3. Groundmass

VOIDS

 

They represent the soils' porous space, occupied by air and water.

In thin sections they are colourless with only the polarizer and when the analyser is placed, they are black (they include the isotope resin used to obtain the hardened block of the soil sample).

There are several different types:

Simple packing voids. Equidimensional to elongated, interconnected, which are found between skeleton grains. They are the result of simple packing.

Compound packing voids. equidimensional to elongated, interconnected, which are found between aggregates, whose faces do not accommodate each other. They are the result of packing the aggregates.

Complex packing voids. They are the voids between single grains and between the aggregates.
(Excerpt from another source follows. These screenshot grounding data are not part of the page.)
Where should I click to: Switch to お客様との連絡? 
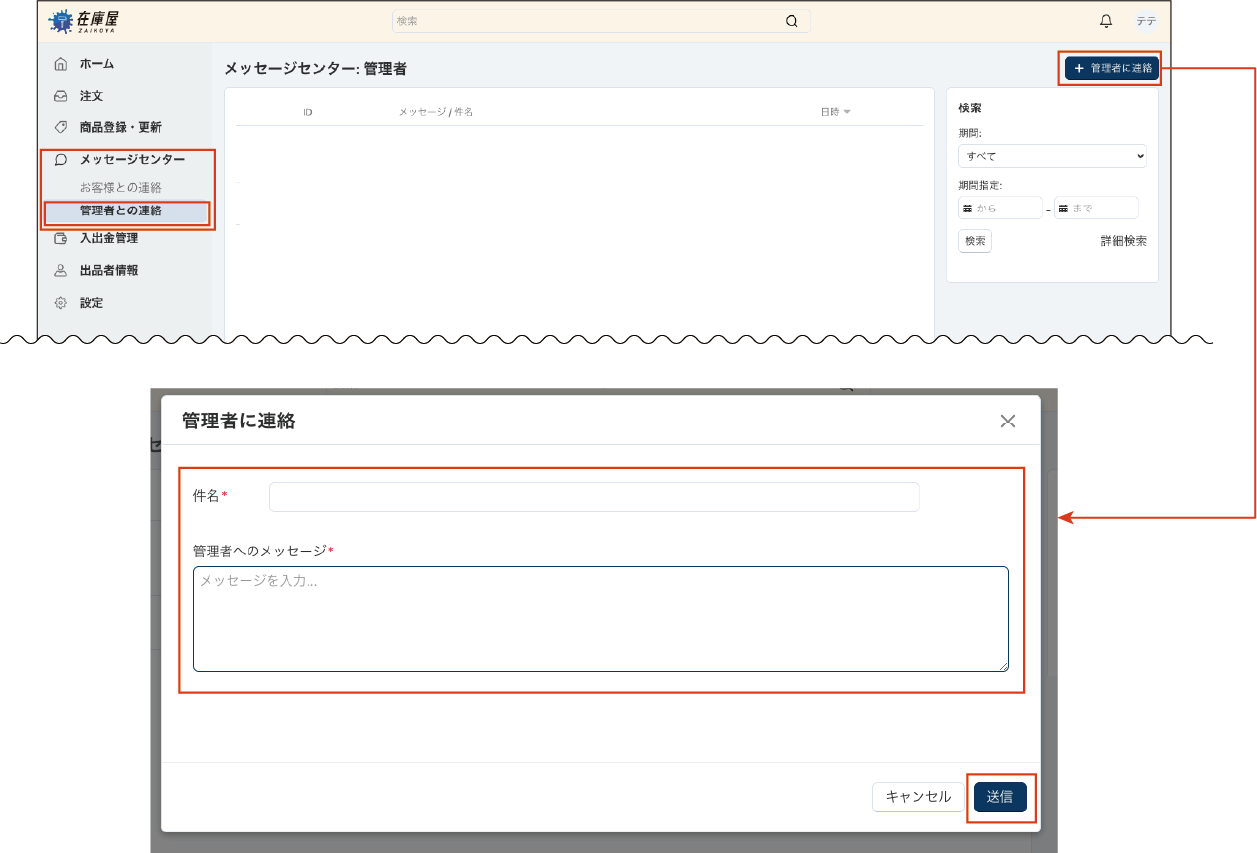(124, 186)
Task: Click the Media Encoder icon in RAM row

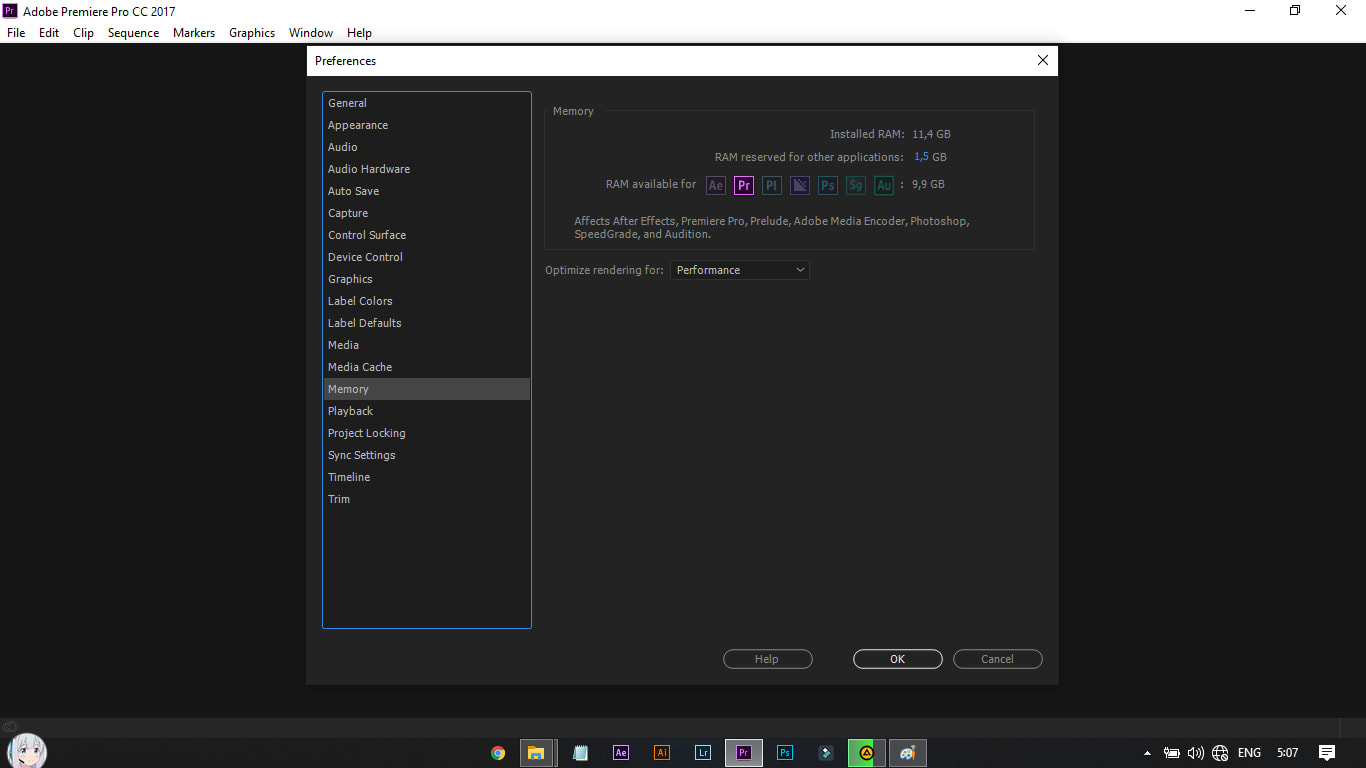Action: tap(800, 185)
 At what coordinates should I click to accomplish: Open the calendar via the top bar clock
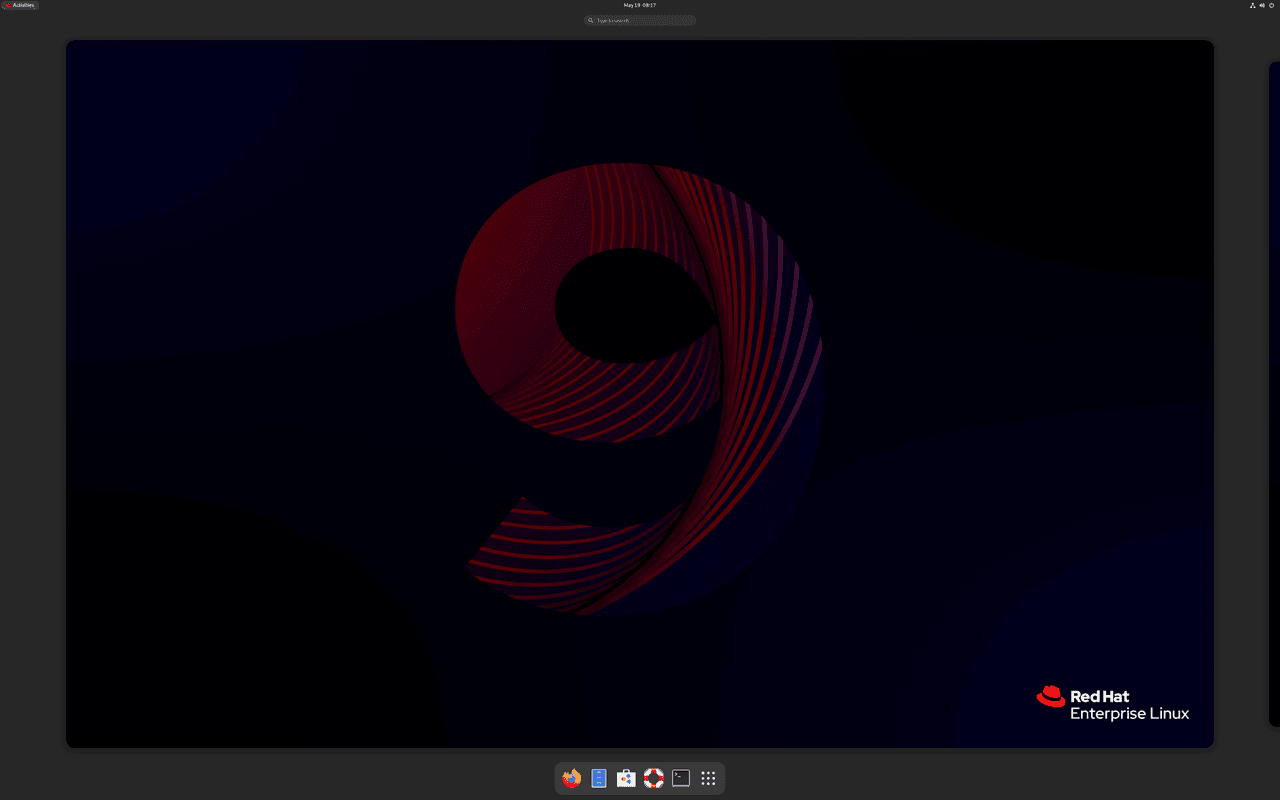(640, 5)
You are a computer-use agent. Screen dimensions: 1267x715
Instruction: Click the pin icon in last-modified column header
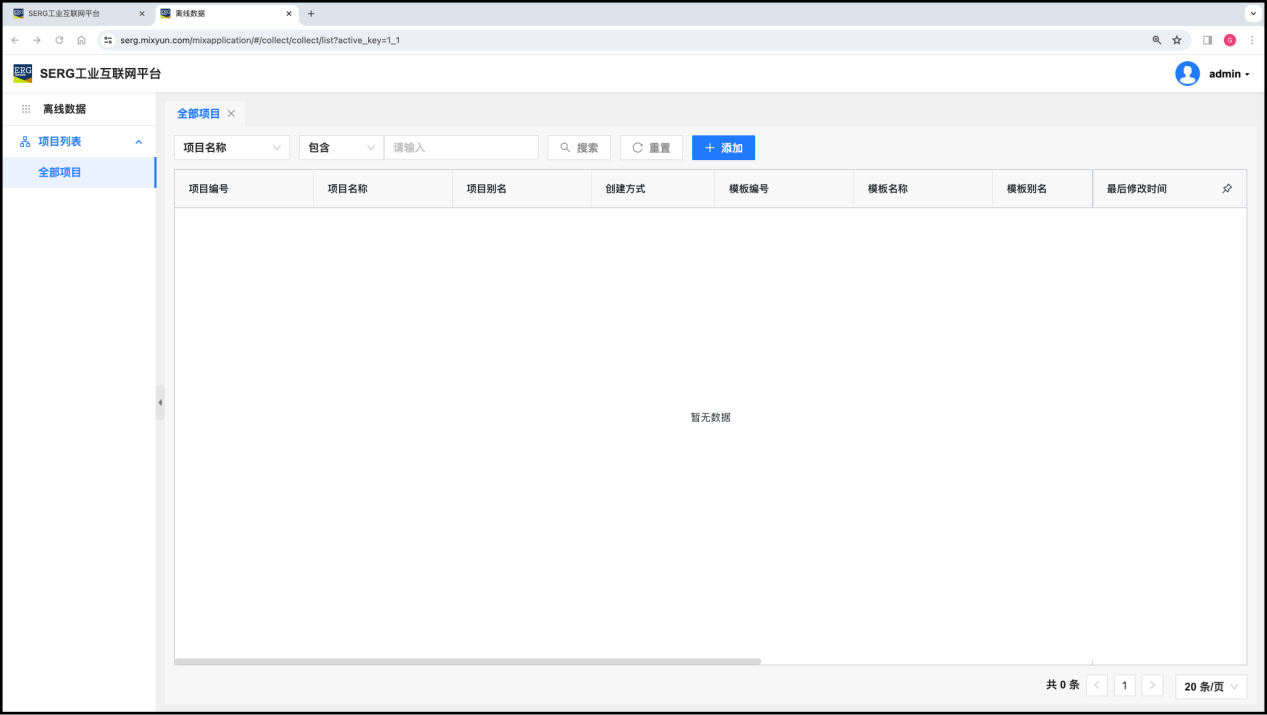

The voids are well observed with only the polarizer (PPL) but under these conditions the voids are confused with the colorless minerals. To overcome this problem, it is possible to work with the built-in analyzer (XPL) but now the small voids barely stand out and for this it is recommended to use the 1st order red quartz compensating sheet; but this sheet introduces into the voids a red interference color which resembles the red color of the basal mass of red soils. To solve this inconvenience, Guardiola Saenz patiently built a compensating sheet with a second-order green/blue interference color (he cut a section parallel to the C axis of a very pure prismatic quartz crystal and wore it down until it gave the desired interference color).

 

   

This sheet has helped the professors of the Department of Pedology of the University of Granada a lot, but thinking of helping those micromorphologists who do not have this sheet, we suggest using simple cello sheets as shown in the following figures (so that the cello does not may cause a possible deterioration of the final image, we propose to place the aforementioned sheet under the stage, above the aperture diaphragm, before the image of the microscopic field to be studied is formed).

  

 

Vughs and vesicles

Channels and chambers

Planes

 

There is a description of: shape, size, abundance and wall smoothness / roughness.